We propose to supervise students' research projects and Bachelor's and Master's theses. If you are a student and interested in getting supervised by us, feel free to have a look at the proposed topics, or to contact us to suggest yours! We can also create a topic together.
Here is a list of proposed topics for research projects and master's theses. These projects can be extended or refined to match your own wishes.
Inverse reinforcement learning with non-stationary goals
Reinforcement Learning (RL) is an area of machine learning in which an agent aims to perform actions in a given environment in order to maximize a reward. The choice of a reward is a key component of RL systems and an incorrect choice of a reward can lead to improper behaviours or a misalignment of the artificial agent. Inverse reinforcement learning (IRL) is the inverse problem of RL and consists in estimating the reward of a RL system based on the observation of the agent's behaviour. In its standard form, IRL assumes that an agent has a fixed and stationary reward, but this assumption might be unrealistic: in many scenarios, the agent can change objectives in the middle of its process, leading to an evolution of its reward. The goal of this project is to incorporate knowledge about this evolution of the reward. The project will start with the simplest case: an agent switching from a reward 1 to a reward 2 at one (unknown) point in time. Depending on how fast the candidate will progress, other cases can be investigated: more than one change, recurrent rewards etc.
Building mental models of 3D simulation of scenes based on projections
When interacting with our environment, we build a mental model of it, in particular of its spatial configuration. This is also the case when we observe for instance a photo, which is a 2d projection of a 3d scene. The idea of cognitive agents having a mental model of the world is exposed in particular in Tenenbaum's idea of "intuitive physics" (see the reference paper https://harvardlds.org/wp-content/uploads/2017/11/Ullman-Spelke-Battaglia-Tenenbaum_Mind-Games_2017.pdf). In this project, the goal is to reconstruct a 3d scene from a 2d projection of it (which can be considered as a photography). The idea will be to use a 3d engine and to reconstruct a given scene based on one projection. The project will start with the task of controlling the engine through python, and will be followed by the reconstruction task itself.

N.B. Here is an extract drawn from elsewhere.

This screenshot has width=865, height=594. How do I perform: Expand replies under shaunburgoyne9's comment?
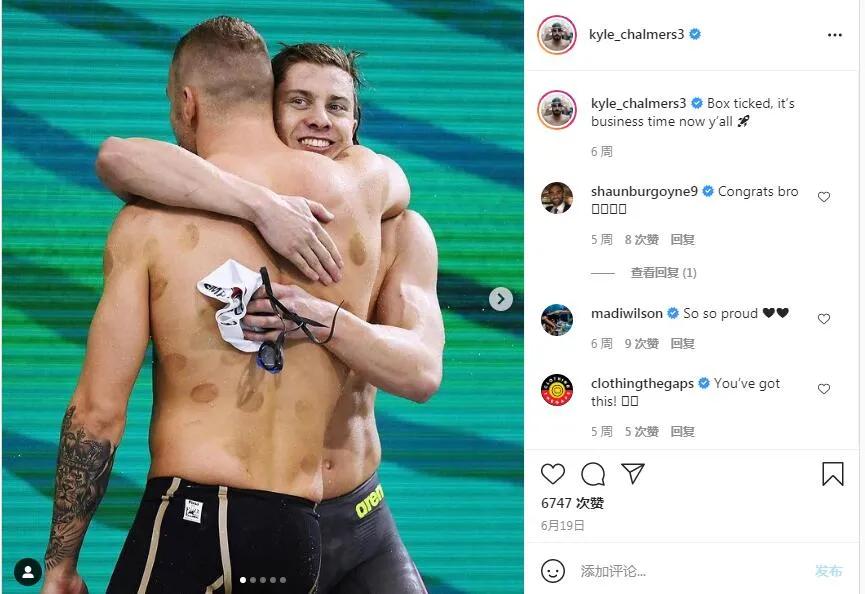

Impossibility of inferring the level in cognitive hierarchy of a user
When interacting with other agents, we adapt our actions to the others, anticipating what how they are interpreting them and how they anticipated them. This idea was formalized by level-k and cognitive hierarchy theories. In short, these theories assume various levels of modeling of the other. In level 0, it is assumed that the other agent does not pursue a goal; in level 1, that the other agent pursues a goal but does not think we are pursuing a goal; in level 2, that it pursues a goal and perceives us as pursuing a goal but not knowing it pursues a goal etc. The cognitive level then has a consequence on the played actions. In this project, we aim to answer an important question: is it possible to infer at the same time the goal of an agent and its model of the others. Our conjecture is that this is not possible, and the goal of the project is to show this theoretically and/or empirically. This work will be following the idea developed by Mindermann and Armstrong.
Planning on large horizons divided into short sessions
Language learning apps like Duolingo mostly rely on heuristics to choose the word in which to propose the teaching material to their users. An alternative is to develop a "model" of the learner, i.e. a probabilistic model describing what the learner remembered and how likely they are to make mistakes at each step for each word. These methods are particularly efficient, since they are able to predict at each step what the learner knows and forgot, but they come with an inconvenience: they make it difficult for the teaching app to choose an optimal action to play at each step: indeed, this requires to compute the memorization state of the learner for all trajectories of actions over time. This is impossible, since the horizon is very large and the size of the teaching material can be very large. In this project, we propose to exploit the fact that learning is divided into learning sessions of reasonable length. We propose a hierarchical planning in which we first let the algorithm plan over some local learning goals (e.g. "at the end of the session, remembering words 1 to 7", then over teaching actions to reach this goal in which session.
A hierarchical model of a population of learners
Language learning apps like Duolingo mostly rely on heuristics to choose the word in which to propose the teaching material to their users. An alternative is to develop a "model" of the learner, i.e. a probabilistic model describing what the learner remembered and how likely they are to make mistakes at each step for each word. One of the difficulties of this method is that it requires to estimate memorization parameters for each word and each user, on a very limited number of interactions. When considering a population of learners, things can be easier: if all learners have difficulties memorizing a word, this provides a strong indication that this word is hard to remember. The goal of this project is to develop a simple probabilistic memorization model at the scale of a population, inspired by hierarchical models like matrix factorization, and to test various inference methods on it. Depending on the progress made during the project, the model could be tested on real data.